* Collected data:
- Opening Delimiter -

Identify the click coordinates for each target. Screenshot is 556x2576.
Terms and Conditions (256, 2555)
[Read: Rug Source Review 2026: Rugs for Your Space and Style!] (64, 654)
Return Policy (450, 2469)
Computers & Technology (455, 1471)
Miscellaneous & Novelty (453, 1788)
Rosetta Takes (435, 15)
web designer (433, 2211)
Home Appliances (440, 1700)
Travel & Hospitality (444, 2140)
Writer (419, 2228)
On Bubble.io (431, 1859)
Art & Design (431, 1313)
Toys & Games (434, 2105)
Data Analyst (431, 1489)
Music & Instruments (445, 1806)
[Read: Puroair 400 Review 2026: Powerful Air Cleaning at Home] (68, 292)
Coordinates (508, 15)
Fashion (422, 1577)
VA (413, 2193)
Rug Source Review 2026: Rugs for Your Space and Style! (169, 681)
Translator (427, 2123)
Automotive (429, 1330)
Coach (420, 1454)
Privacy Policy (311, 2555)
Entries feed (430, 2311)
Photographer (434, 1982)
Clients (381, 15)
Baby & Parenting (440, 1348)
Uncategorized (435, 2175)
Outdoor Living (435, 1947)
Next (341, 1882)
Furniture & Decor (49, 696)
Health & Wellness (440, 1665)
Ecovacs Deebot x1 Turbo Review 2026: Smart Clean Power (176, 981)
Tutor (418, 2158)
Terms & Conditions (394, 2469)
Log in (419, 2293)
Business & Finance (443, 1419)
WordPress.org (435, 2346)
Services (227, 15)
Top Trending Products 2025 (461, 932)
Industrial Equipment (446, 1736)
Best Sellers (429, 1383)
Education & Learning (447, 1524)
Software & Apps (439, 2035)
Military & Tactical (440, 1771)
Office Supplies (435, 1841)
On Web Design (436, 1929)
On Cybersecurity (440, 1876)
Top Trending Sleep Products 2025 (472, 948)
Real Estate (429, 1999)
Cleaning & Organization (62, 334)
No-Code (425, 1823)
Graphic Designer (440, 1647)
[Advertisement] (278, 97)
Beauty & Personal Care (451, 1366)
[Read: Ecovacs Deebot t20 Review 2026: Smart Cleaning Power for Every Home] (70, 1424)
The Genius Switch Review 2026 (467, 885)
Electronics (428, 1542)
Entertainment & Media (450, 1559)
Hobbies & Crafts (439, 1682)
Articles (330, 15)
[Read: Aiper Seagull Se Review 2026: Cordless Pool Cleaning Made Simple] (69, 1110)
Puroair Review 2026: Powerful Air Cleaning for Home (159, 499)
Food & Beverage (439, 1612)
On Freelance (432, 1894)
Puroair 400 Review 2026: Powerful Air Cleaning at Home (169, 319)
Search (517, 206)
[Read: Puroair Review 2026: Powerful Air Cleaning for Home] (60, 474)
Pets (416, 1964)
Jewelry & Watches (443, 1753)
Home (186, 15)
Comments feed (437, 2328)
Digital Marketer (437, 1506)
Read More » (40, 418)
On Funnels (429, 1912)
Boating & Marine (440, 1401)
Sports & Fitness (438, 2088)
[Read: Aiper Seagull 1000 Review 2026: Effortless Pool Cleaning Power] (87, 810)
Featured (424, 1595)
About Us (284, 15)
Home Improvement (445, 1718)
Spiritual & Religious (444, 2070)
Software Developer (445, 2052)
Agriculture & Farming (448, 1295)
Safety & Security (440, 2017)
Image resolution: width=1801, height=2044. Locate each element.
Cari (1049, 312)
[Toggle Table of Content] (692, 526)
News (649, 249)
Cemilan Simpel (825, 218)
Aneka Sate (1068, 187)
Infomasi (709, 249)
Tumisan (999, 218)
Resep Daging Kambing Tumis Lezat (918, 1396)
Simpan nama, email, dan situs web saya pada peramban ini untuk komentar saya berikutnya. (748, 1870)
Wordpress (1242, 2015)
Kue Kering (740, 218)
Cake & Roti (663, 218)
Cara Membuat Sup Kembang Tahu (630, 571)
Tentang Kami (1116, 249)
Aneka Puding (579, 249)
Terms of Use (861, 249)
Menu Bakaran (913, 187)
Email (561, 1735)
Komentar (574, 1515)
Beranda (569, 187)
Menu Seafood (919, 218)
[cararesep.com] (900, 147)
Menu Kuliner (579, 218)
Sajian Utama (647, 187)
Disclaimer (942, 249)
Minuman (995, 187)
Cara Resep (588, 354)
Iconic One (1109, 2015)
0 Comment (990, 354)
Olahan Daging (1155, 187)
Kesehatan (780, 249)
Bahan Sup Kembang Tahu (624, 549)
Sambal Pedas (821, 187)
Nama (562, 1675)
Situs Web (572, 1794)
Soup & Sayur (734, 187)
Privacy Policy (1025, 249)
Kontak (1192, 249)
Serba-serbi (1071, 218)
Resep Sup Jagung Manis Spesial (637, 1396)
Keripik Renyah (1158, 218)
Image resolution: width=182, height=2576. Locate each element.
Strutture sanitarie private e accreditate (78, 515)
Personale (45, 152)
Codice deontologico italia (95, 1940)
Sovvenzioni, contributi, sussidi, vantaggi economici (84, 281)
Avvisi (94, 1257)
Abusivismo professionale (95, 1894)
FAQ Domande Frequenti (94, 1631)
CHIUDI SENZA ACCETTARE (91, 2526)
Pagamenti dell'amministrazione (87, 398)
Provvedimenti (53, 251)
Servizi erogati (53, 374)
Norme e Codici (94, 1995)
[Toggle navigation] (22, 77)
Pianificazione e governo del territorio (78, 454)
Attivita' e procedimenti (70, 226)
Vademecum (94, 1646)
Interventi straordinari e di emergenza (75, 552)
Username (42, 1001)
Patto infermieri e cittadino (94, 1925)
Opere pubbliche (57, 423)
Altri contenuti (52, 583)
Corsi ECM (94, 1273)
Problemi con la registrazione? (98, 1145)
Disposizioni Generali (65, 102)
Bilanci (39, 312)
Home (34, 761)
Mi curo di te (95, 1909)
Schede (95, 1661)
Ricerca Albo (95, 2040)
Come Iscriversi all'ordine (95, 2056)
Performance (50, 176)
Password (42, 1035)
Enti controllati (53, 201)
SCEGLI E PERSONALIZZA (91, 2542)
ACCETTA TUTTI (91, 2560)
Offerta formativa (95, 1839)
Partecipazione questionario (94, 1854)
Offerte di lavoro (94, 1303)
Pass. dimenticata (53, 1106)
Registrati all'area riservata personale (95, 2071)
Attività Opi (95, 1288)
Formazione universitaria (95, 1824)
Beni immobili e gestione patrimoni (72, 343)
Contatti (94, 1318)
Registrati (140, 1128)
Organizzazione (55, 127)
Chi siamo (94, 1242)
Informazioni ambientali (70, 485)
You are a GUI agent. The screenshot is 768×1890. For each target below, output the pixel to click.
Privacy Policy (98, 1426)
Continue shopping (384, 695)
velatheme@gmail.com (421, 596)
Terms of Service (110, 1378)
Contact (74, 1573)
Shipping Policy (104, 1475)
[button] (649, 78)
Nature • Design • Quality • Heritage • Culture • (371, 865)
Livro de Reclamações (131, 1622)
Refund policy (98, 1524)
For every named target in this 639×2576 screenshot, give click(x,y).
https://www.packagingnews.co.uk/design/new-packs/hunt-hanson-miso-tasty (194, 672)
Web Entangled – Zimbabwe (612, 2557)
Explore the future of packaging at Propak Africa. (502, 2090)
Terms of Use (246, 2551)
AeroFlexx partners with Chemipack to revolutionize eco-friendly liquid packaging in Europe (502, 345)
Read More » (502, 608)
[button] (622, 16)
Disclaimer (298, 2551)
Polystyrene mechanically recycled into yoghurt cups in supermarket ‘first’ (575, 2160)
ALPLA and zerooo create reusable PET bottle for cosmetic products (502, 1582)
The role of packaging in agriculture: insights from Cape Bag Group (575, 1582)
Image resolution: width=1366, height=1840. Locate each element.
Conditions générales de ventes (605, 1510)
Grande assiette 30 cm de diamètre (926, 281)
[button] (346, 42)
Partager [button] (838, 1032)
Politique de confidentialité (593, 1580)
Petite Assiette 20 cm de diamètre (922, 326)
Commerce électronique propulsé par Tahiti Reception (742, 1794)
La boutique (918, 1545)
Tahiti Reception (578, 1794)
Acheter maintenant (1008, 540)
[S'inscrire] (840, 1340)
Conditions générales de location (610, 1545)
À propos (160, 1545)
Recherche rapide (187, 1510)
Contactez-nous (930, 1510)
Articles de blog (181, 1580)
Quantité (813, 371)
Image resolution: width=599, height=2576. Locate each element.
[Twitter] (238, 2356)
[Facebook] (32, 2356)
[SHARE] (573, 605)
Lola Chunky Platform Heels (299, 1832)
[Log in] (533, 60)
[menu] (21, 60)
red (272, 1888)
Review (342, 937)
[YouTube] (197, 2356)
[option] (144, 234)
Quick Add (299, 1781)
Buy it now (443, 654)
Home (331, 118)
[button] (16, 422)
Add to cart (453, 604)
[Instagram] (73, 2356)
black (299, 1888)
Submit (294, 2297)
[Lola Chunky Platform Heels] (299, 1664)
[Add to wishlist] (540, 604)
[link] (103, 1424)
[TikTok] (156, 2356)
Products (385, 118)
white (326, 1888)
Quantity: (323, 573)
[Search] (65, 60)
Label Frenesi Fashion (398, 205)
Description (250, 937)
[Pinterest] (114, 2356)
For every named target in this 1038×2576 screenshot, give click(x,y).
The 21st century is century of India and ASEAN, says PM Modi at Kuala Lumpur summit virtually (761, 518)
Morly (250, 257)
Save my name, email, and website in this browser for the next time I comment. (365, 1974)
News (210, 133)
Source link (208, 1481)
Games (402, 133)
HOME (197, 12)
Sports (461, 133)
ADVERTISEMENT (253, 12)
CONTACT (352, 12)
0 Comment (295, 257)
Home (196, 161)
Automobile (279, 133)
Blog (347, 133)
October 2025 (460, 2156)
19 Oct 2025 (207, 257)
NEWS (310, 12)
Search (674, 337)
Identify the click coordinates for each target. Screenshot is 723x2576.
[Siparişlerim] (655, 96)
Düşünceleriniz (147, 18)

- Closing Delimiter -

* REQUIRED WORK: Copy out, word for word, the part of the entries above that begins at the line with "Polystyrene mechanically recycled" and ends at the line with "Partager [button] (838, 1032)", including both.

* SOLUTION:
Polystyrene mechanically recycled into yoghurt cups in supermarket ‘first’ (575, 2160)
ALPLA and zerooo create reusable PET bottle for cosmetic products (502, 1582)
The role of packaging in agriculture: insights from Cape Bag Group (575, 1582)
Image resolution: width=1366, height=1840. Locate each element.
Conditions générales de ventes (605, 1510)
Grande assiette 30 cm de diamètre (926, 281)
[button] (346, 42)
Partager [button] (838, 1032)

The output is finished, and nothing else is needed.